[Texto fornecido]
O calor intenso em hospitais, UPAs (Unidades de Pronto Atendimento) e UBSs (Unidades Básicas de Saúde) vem afetando o trabalho de servidores da saúde e pacientes na capital paulista.
Desde dezembro, a prefeitura tem sido notificada pelo Sindsep (Sindicato dos Servidores Municipais de São Paulo) com pedidos de ar-condicionado, ventiladores, pontos de hidratação e até protetores solares para agentes de saúde. A última reivindicação foi no dia 21 de fevereiro, quando a temperatura ultrapassou os 30ºC na cidade.
As UVIS atendem a população que procura vacinação antirrábica para cães e gatos, fazem fiscalização de alimentos e medicamentos e controle de vetores de doenças, como o mosquito da dengue, entre outras ações.
A Folha usou um termômetro para aferir o calor no Hospital Municipal Tide Setubal, também em São Miguel Paulista, e no Professor Doutor Alípio Corrêa Netto, em Ermelino Matarazzo, na zona leste, na última quarta (26), entre 11h e 13h, horário de calor intenso.
Na área de atendimento a pacientes, as temperaturas nos dois locais ultrapassaram os 32ºC. Segundo funcionários, o calor é ainda mais forte nos ambientes internos dos hospitais.
“É um inferno”, diz uma servidora do Tide Setubal. Lá, os funcionários também compraram ventiladores portáteis como o próprio dinheiro.
No centro de saúde de São Miguel, a prefeitura instalou ventiladores fixos nas paredes. Os aparelhos, porém, são um empréstimo.

[Questões de estudo]
1 – Cite, por favor, o trecho do texto sobre o calor nas unidades de saúde entre "O calor intenso" e "na capital paulista.", incluindo ambos.
2 – Diga se cada afirmação concorda com o texto sobre o calor nas unidades de saúde, respondendo sim ou não e citando as palavras do texto que decidem: (a) A última reivindicação do Sindsep foi feita em 21 de fevereiro. (b) Nas áreas de atendimento a pacientes dos dois hospitais, as temperaturas ficaram abaixo de 30ºC. (c) Os ventiladores fixos instalados no centro de saúde de São Miguel pertencem à prefeitura.
As entradas provêm de uma fonte diferente da do texto.

[Conjunto de entradas]
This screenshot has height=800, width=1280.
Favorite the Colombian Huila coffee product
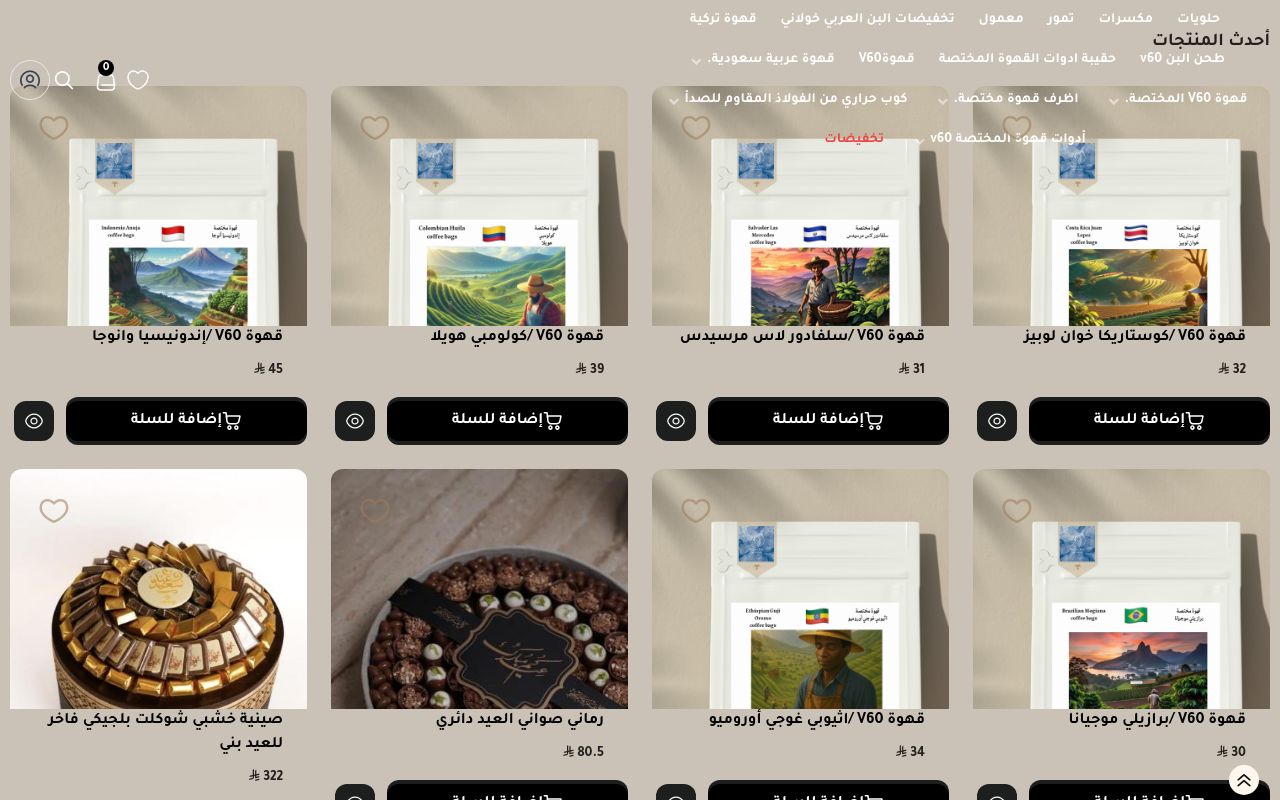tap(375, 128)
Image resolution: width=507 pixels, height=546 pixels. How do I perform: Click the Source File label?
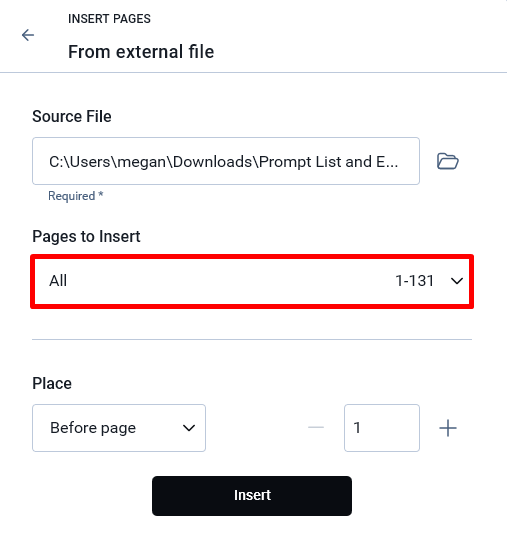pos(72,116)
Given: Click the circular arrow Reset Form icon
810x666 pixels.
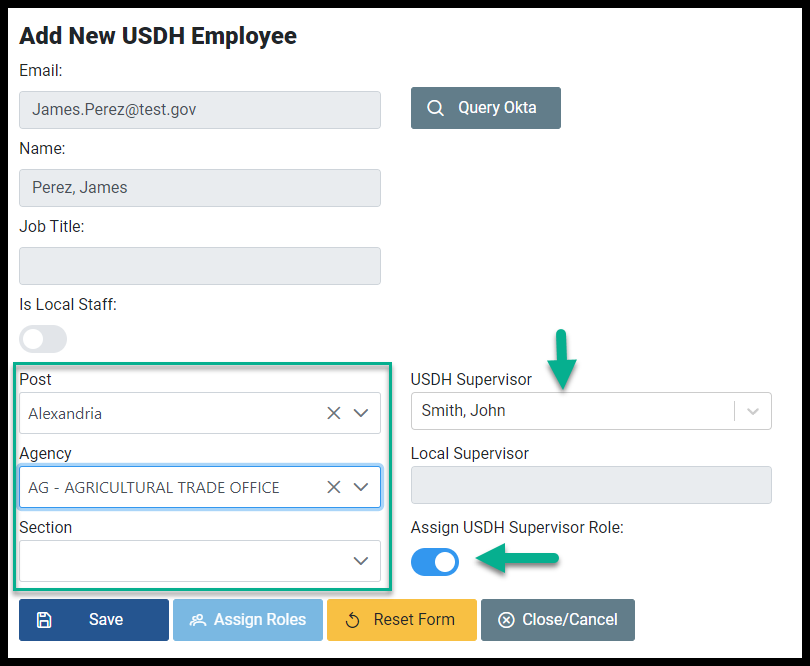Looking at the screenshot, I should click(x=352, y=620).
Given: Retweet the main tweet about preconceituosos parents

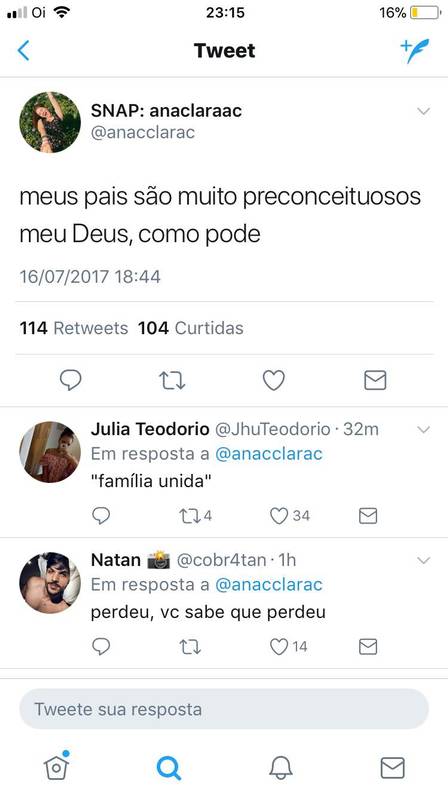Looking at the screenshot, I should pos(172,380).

* * *

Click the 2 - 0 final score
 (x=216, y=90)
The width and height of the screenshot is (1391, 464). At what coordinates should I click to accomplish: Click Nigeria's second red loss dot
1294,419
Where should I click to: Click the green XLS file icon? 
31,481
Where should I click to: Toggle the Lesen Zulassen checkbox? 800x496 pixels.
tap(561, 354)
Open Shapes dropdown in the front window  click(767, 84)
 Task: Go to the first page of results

[Respostas dos exercícios]
1 –
O calor intenso em hospitais, UPAs (Unidades de Pronto Atendimento) e UBSs (Unidades Básicas de Saúde) vem afetando o trabalho de servidores da saúde e pacientes na capital paulista.

2 –
(a) Sim: "A última reivindicação foi no dia 21 de fevereiro".
(b) Não: "as temperaturas nos dois locais ultrapassaram os 32ºC".
(c) Não: "Os aparelhos, porém, são um empréstimo".